PIGEON: A High Throughput Framework for Private Inference of Neural Networks using Secure Multiparty Computation

Published in 2025 25th Privacy Enhancing Technologies Symposium (PETS), 2025

Recommended citation: Christopher Harth-Kitzerow, Yongqin Wang, Rachit Rajat, Georg Carle, Murali Annavaram, "PIGEON: A High Throughput Framework for Private Inference of Neural Networks using Secure Multiparty Computation," 2025 25th Privacy Enhancing Technologies Symposium (PETS). https://eprint.iacr.org/2024/1371

Privacy-Preserving Machine Learning (PPML) is one of the most relevant use cases for Secure Multiparty Computation (MPC). While private training of large neural networks such as VGG16 or ResNet50 on state-of-the-art datasets such as Imagenet is still out of reach, given the performance overhead of MPC, GPU-based MPC frameworks are starting to achieve practical runtimes for private inference. However, we show that in contrast to plaintext machine learning, the usage of GPU acceleration for both linear (e.g. convolutions) and nonlinear neural network layers (e.g. ReLU) is actually counterproductive in PPML: While GPUs effectively accelerate linear layers compared to CPU-based MPC implementations, the MPC circuits required to evaluate non-linear layers introduce memory overhead and frequent data movement between the GPU and the CPU to handle network communication. This results in slow ReLU performance and high GPU memory requirements in state-of-theart GPU-based PPML frameworks, hindering them from scaling to multiple images per second inference throughput and more than eight images per batch on ImageNet.

To overcome these limitations, we propose PIGEON, an opensource 1 framework for Private Inference of Neural Networks. PIGEON utilizes a novel ABG programming model that switches between Arithmetic vectorization and Bitslicing on the CPU for non-linear layers depending on the MPC-specific computation required while offloading linear layers to the GPU.
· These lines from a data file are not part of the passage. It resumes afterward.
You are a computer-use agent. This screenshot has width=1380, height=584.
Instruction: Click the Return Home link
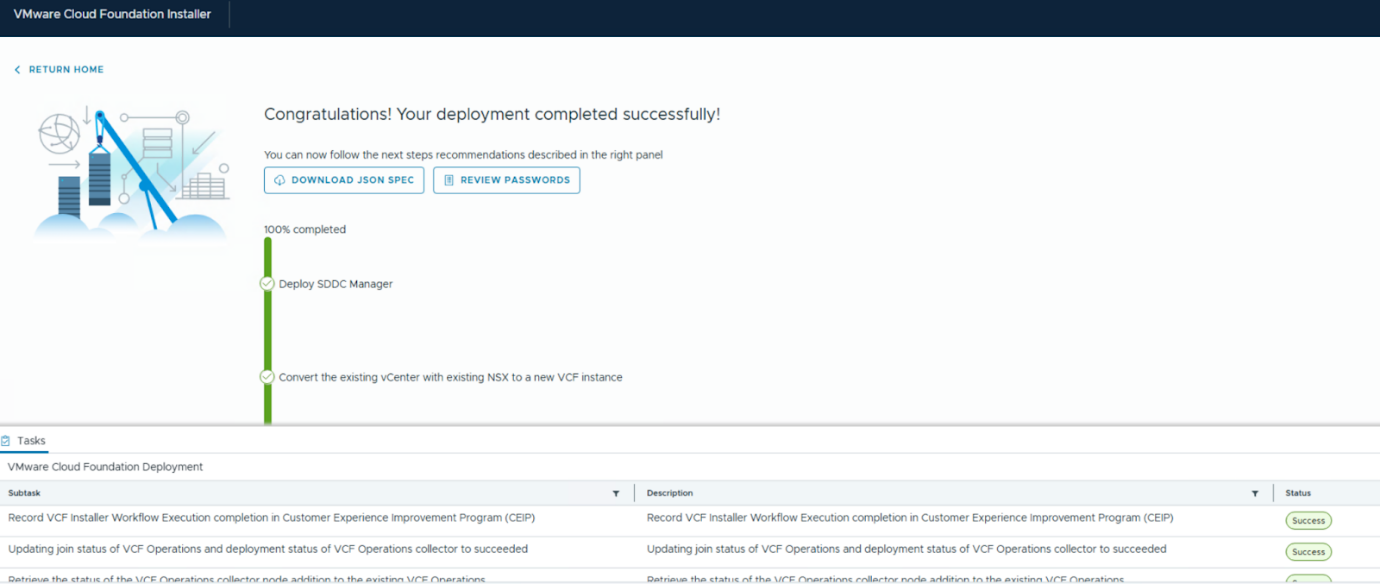point(66,70)
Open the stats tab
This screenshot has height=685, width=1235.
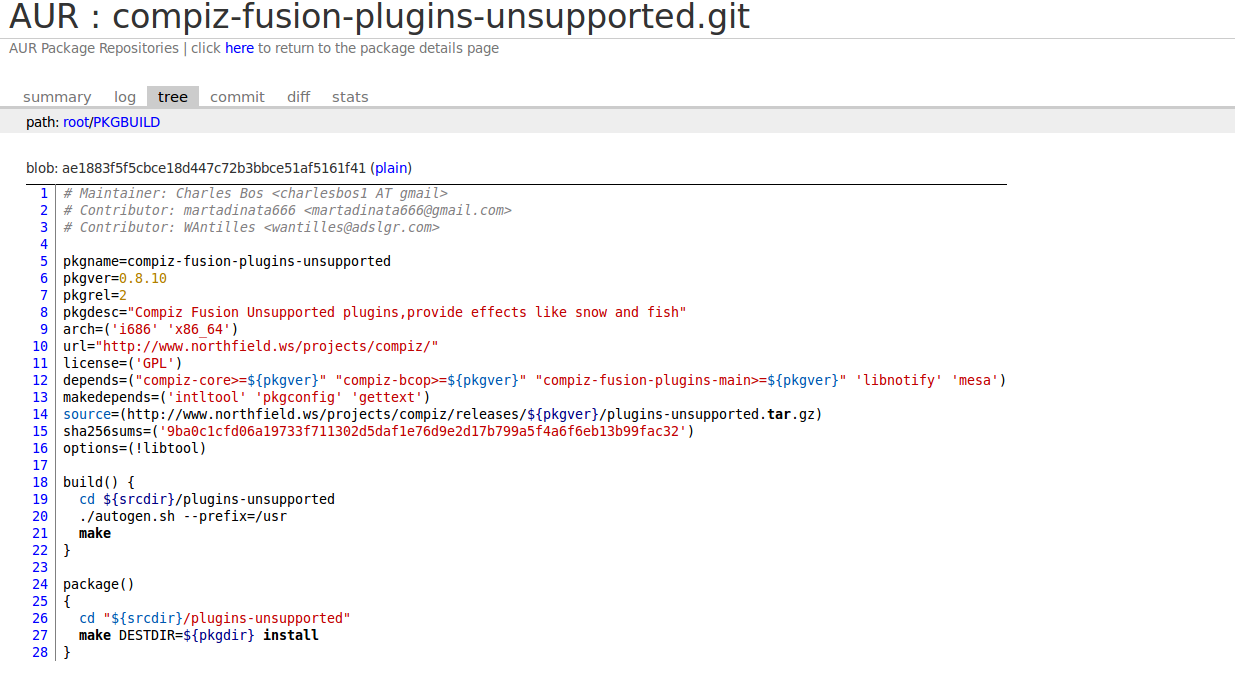[x=350, y=97]
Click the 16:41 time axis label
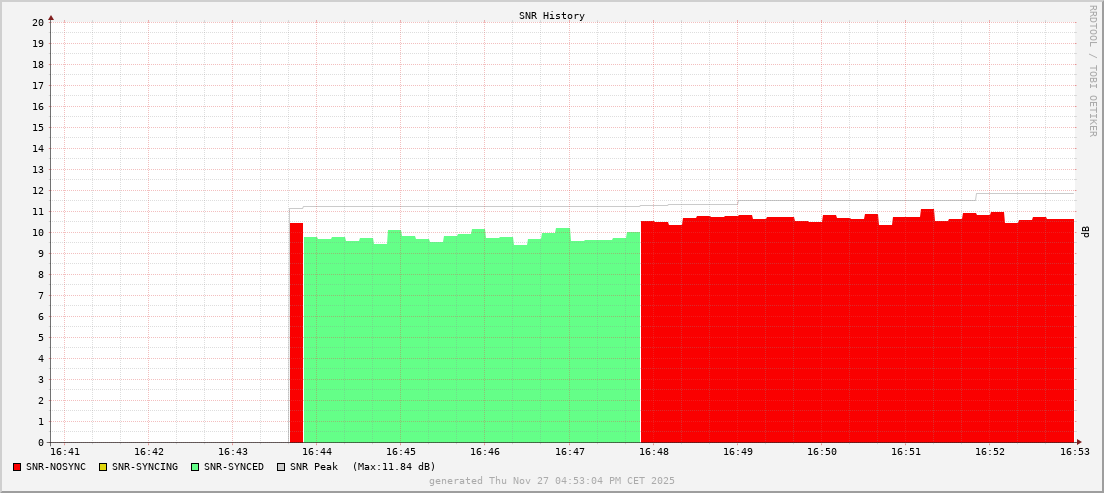 click(64, 452)
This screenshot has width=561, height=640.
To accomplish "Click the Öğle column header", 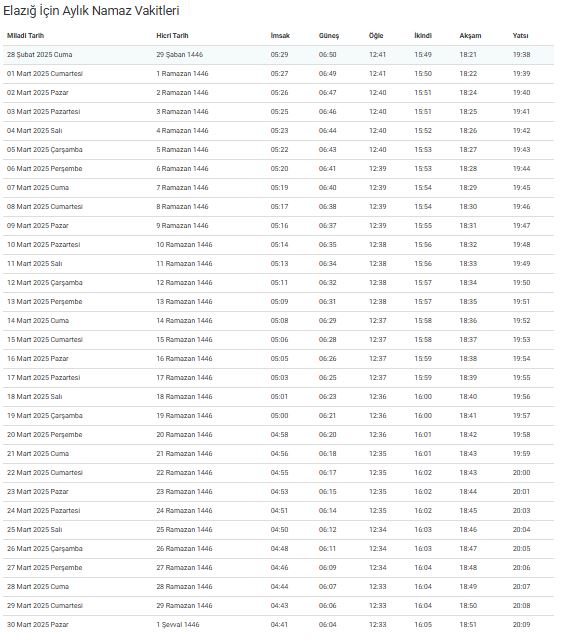I will [x=376, y=36].
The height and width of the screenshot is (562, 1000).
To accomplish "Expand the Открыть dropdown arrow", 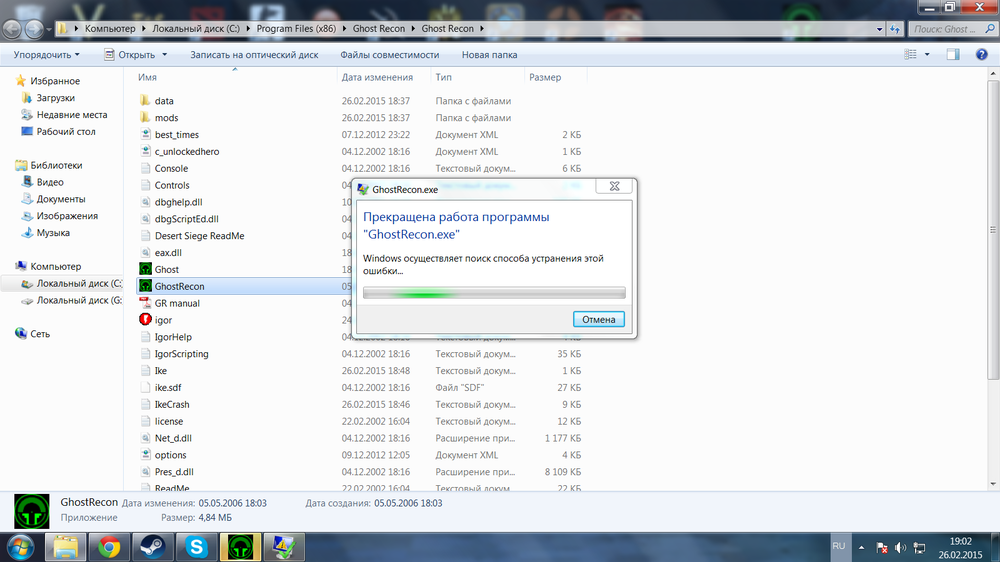I will pyautogui.click(x=164, y=55).
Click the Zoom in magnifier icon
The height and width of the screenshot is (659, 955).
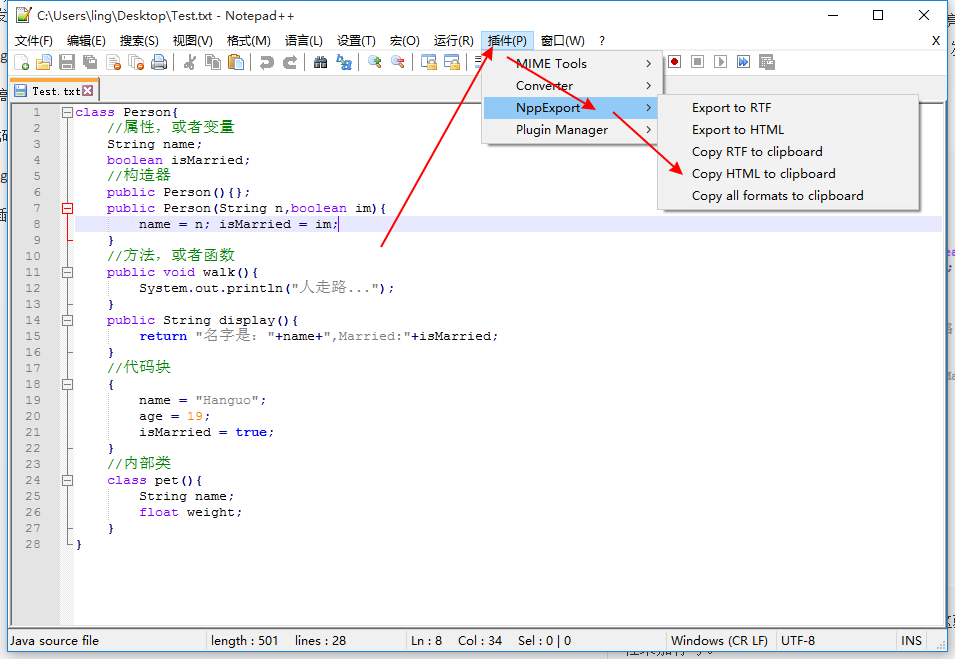[x=375, y=62]
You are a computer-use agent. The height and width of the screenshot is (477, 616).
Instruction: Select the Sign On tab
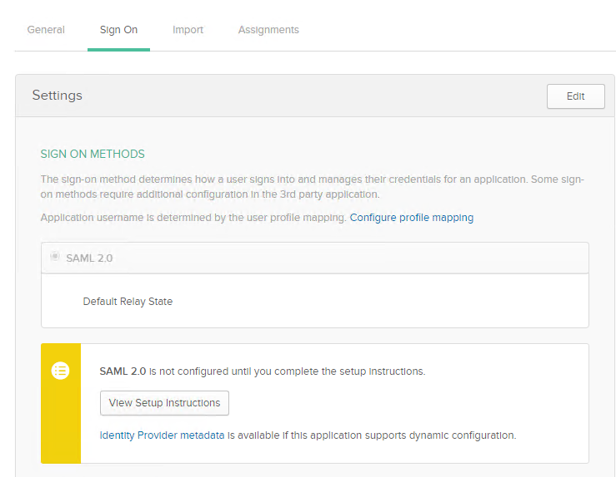119,30
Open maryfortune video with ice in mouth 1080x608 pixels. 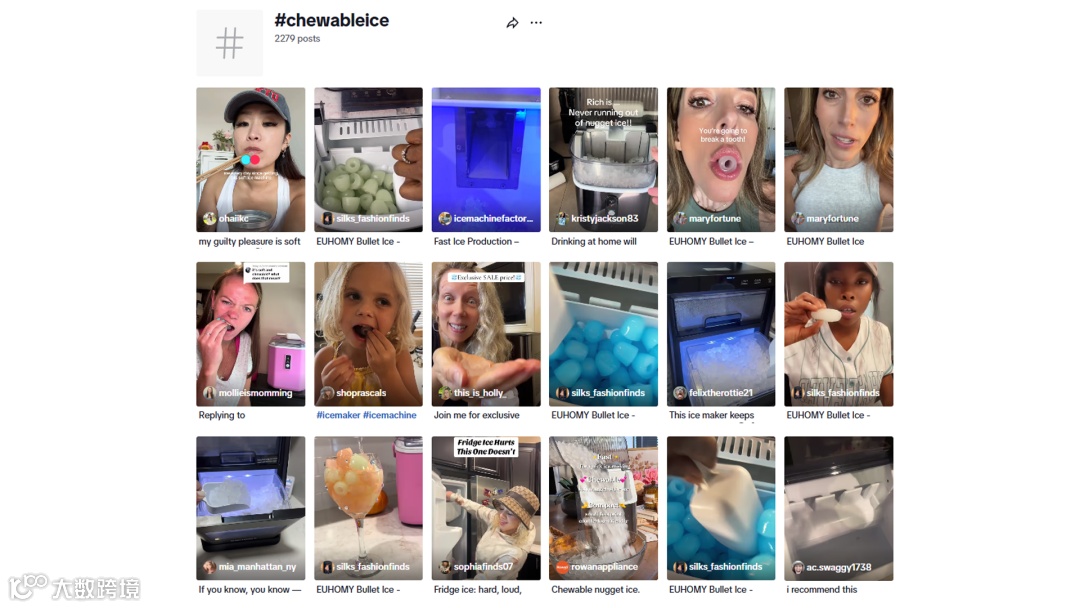pyautogui.click(x=720, y=160)
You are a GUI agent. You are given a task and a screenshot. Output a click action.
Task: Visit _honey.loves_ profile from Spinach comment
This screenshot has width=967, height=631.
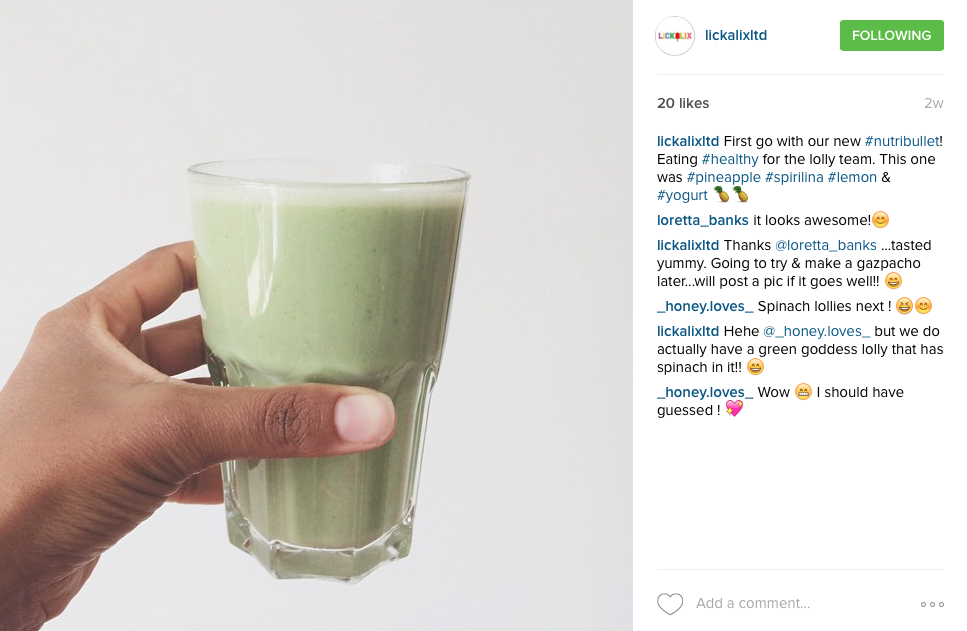(x=705, y=306)
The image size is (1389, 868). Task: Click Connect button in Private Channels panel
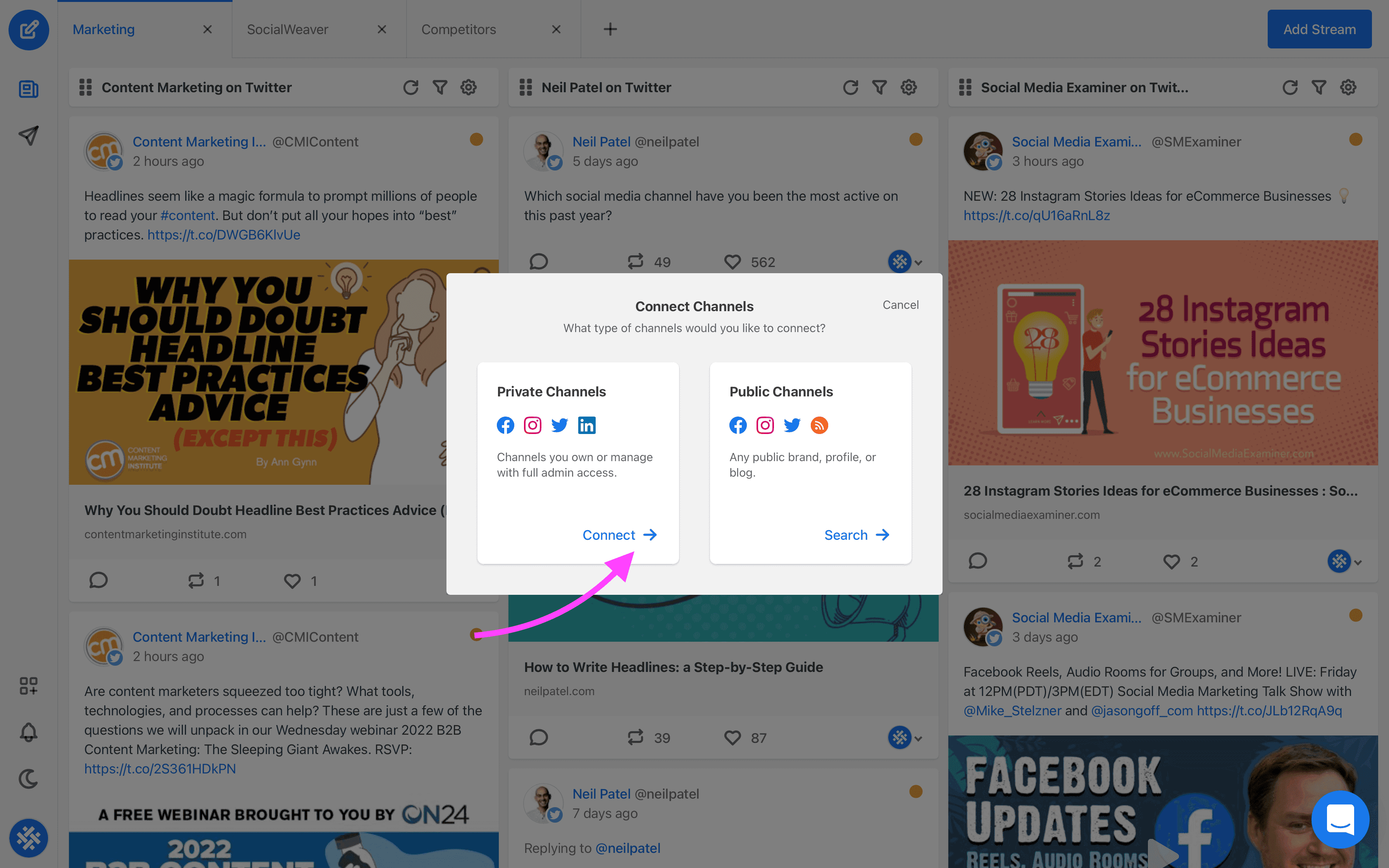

Compared to the state-of-the-art PPML framework Piranha, PIGEON achieves two orders of magnitude improvements in ReLU throughput, reduces peak GPU memory utilization by one order of magnitude, and scales better with large batch sizes. This translates to one to two orders of magnitude improvements in throughput for large ImageNet batch sizes (e.g. 192) and more than 70% saturation of a 25 Gbit/s network.